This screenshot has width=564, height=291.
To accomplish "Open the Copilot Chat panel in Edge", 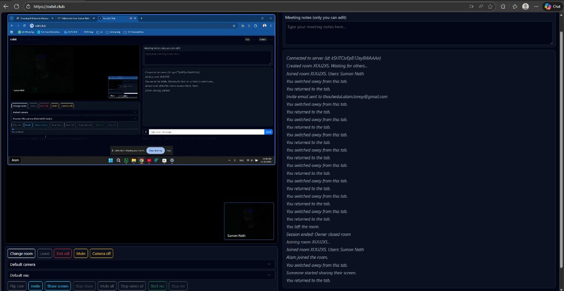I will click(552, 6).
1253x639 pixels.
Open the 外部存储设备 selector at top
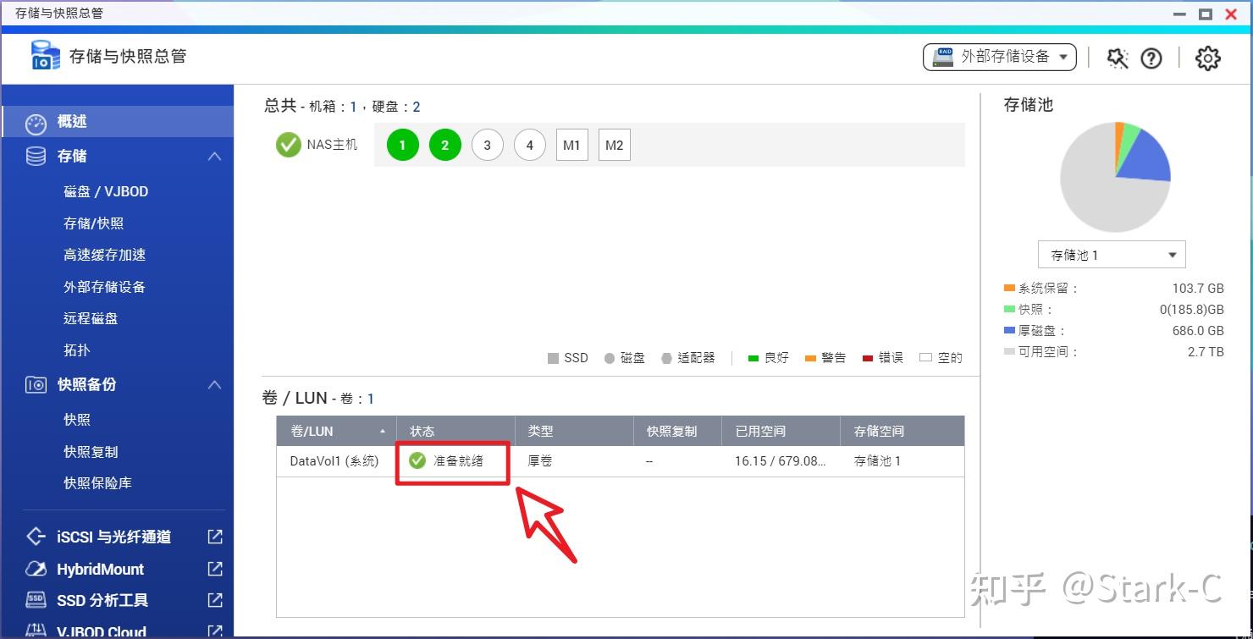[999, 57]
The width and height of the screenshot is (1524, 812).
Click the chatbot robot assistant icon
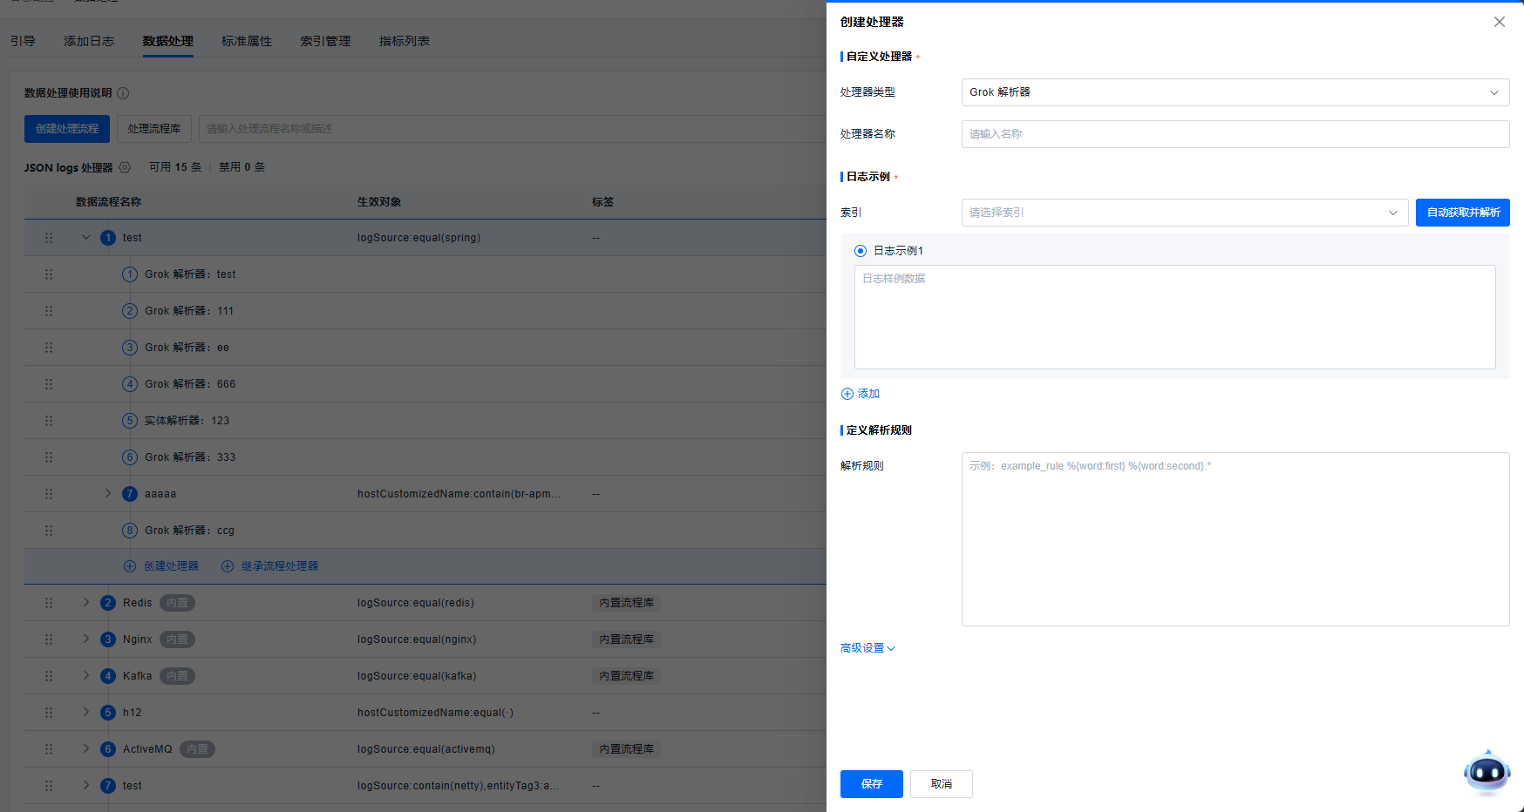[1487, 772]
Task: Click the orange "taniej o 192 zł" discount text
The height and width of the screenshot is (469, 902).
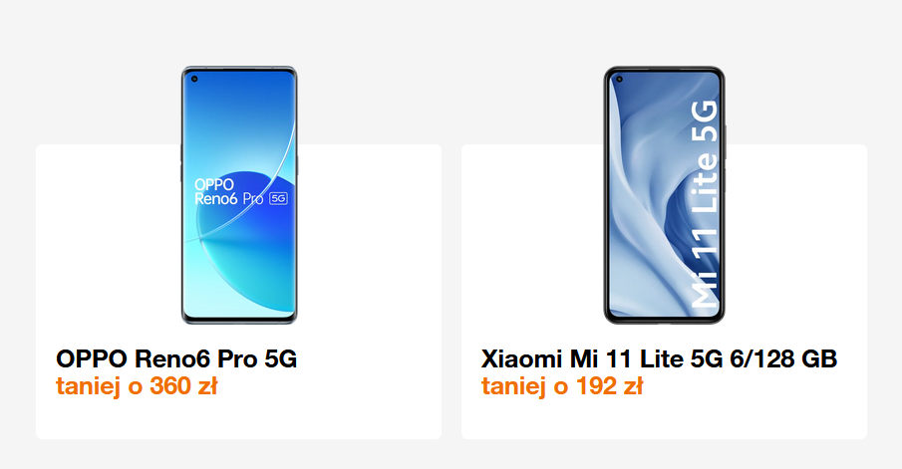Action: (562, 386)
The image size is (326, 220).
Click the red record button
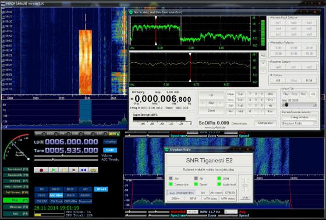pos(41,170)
⁂
* [Task requirements] Repeat exactly the lines from the one holding "The height and" through the last line of the entries, both included; the pictures do not belong in the copy.

* [Answer to the problem]
The height and width of the screenshot is (469, 902).
Action: (562, 386)
The image size is (326, 220).
Click the red record button
pos(41,170)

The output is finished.